Starting at the line that contains "Open source code", write out each line through the end of the data below, exactly as it stands. Skip any pictures.

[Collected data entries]
______________________________
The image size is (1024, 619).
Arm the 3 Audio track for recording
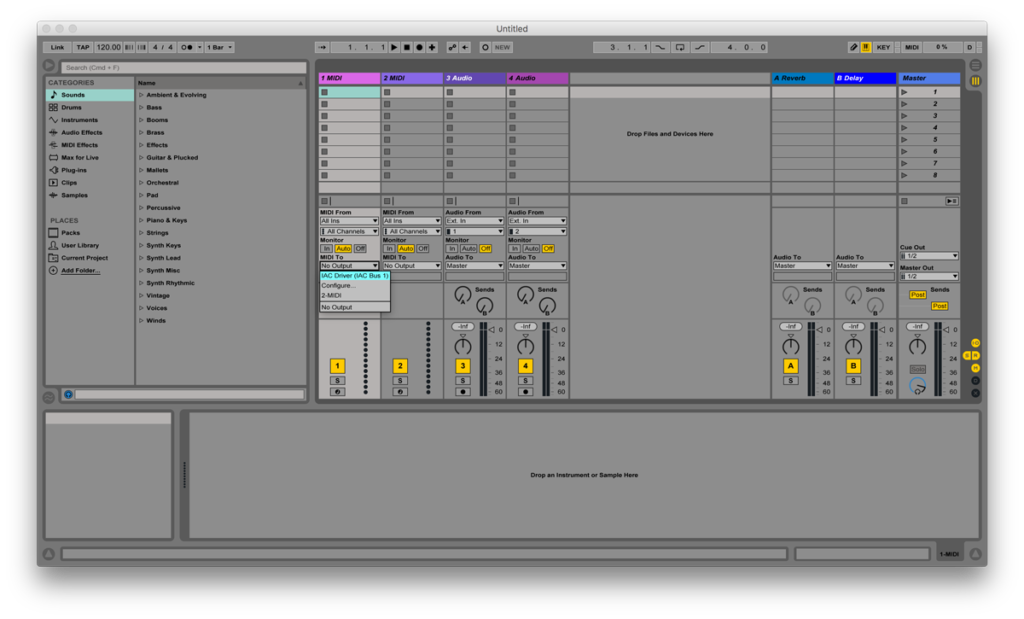pos(462,392)
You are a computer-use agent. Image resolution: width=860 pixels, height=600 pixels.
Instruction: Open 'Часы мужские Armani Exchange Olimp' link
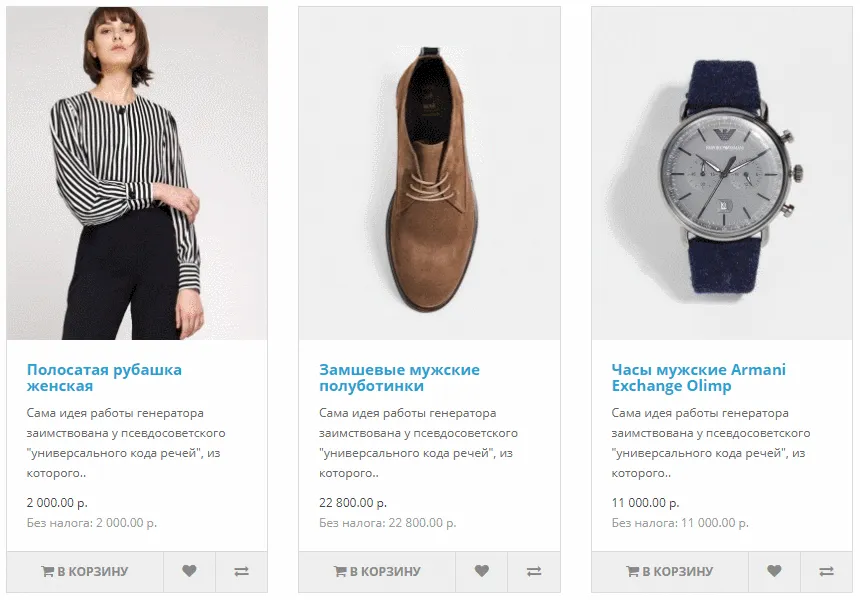point(698,378)
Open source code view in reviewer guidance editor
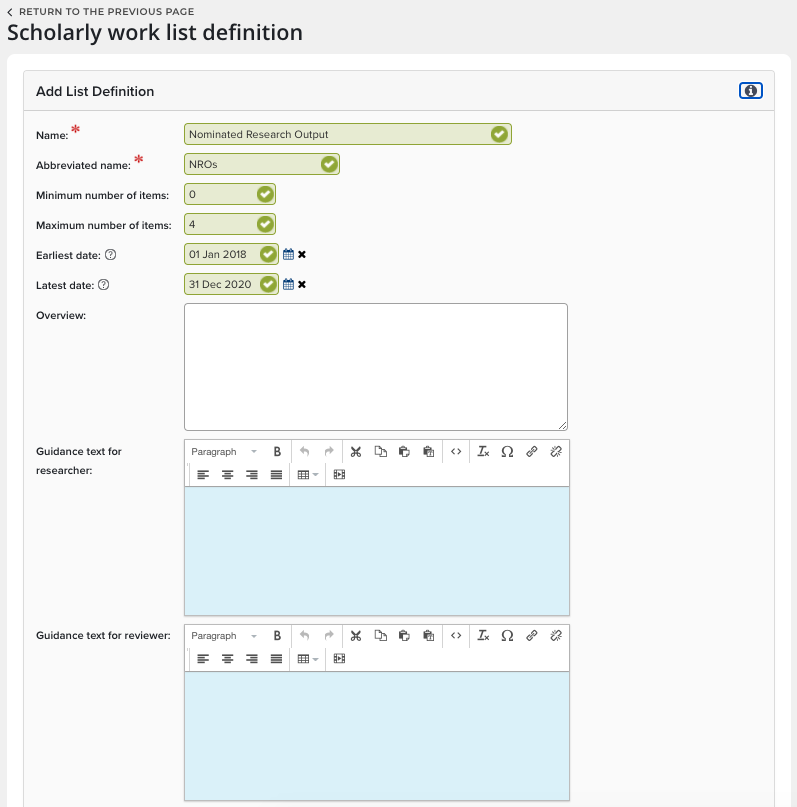Viewport: 797px width, 807px height. point(456,636)
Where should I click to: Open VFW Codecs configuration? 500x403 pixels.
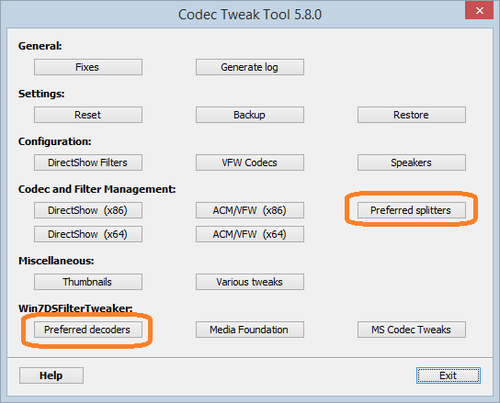coord(250,162)
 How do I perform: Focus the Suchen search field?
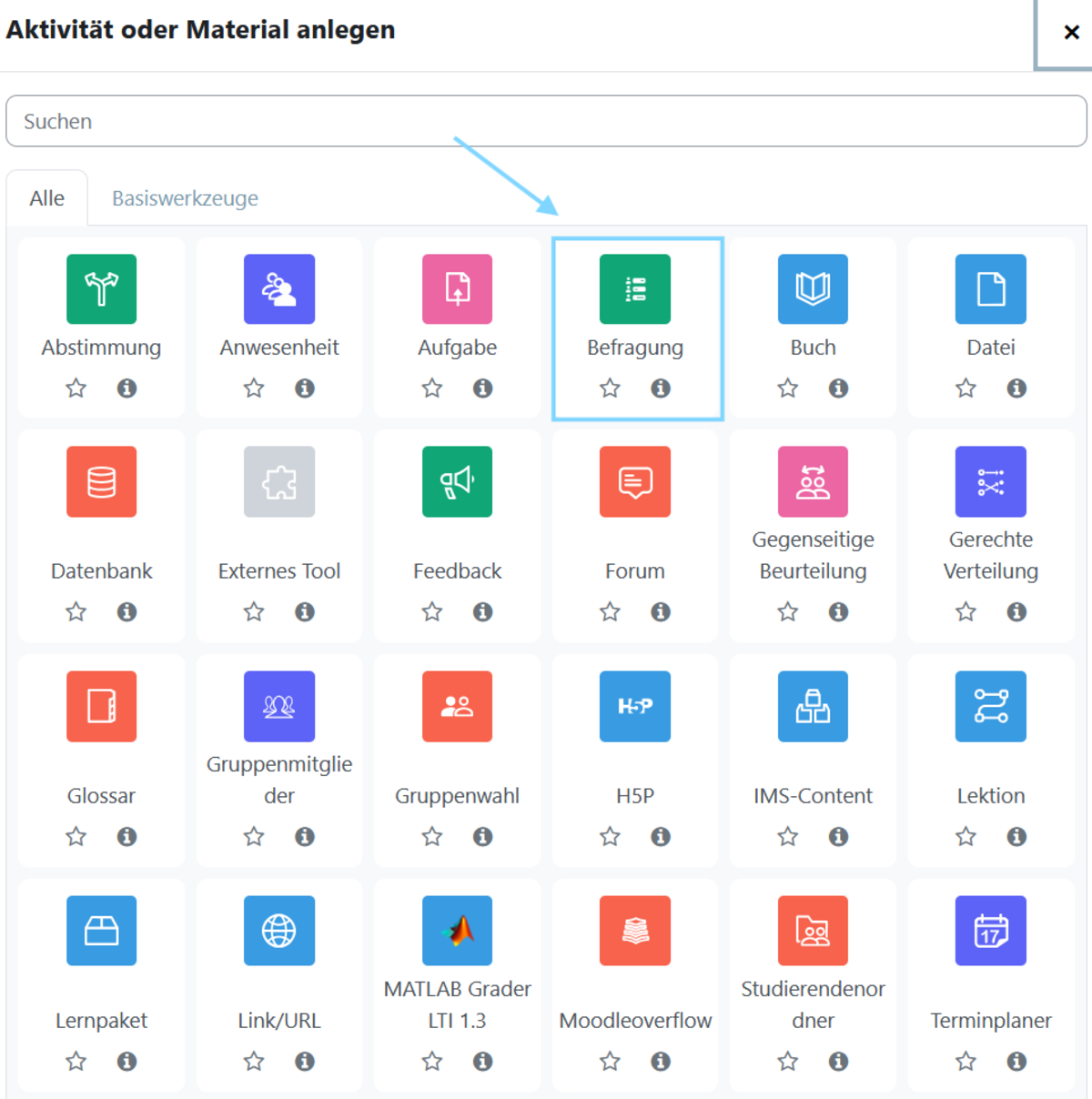[x=546, y=121]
______________________________
Solution to this exercise:
Open source code view in reviewer guidance editor
Viewport: 797px width, 807px height. point(456,636)
Where should I click to: Open VFW Codecs configuration? 500x403 pixels.
coord(250,162)
 How do I perform: Focus the Suchen search field?
[x=546, y=121]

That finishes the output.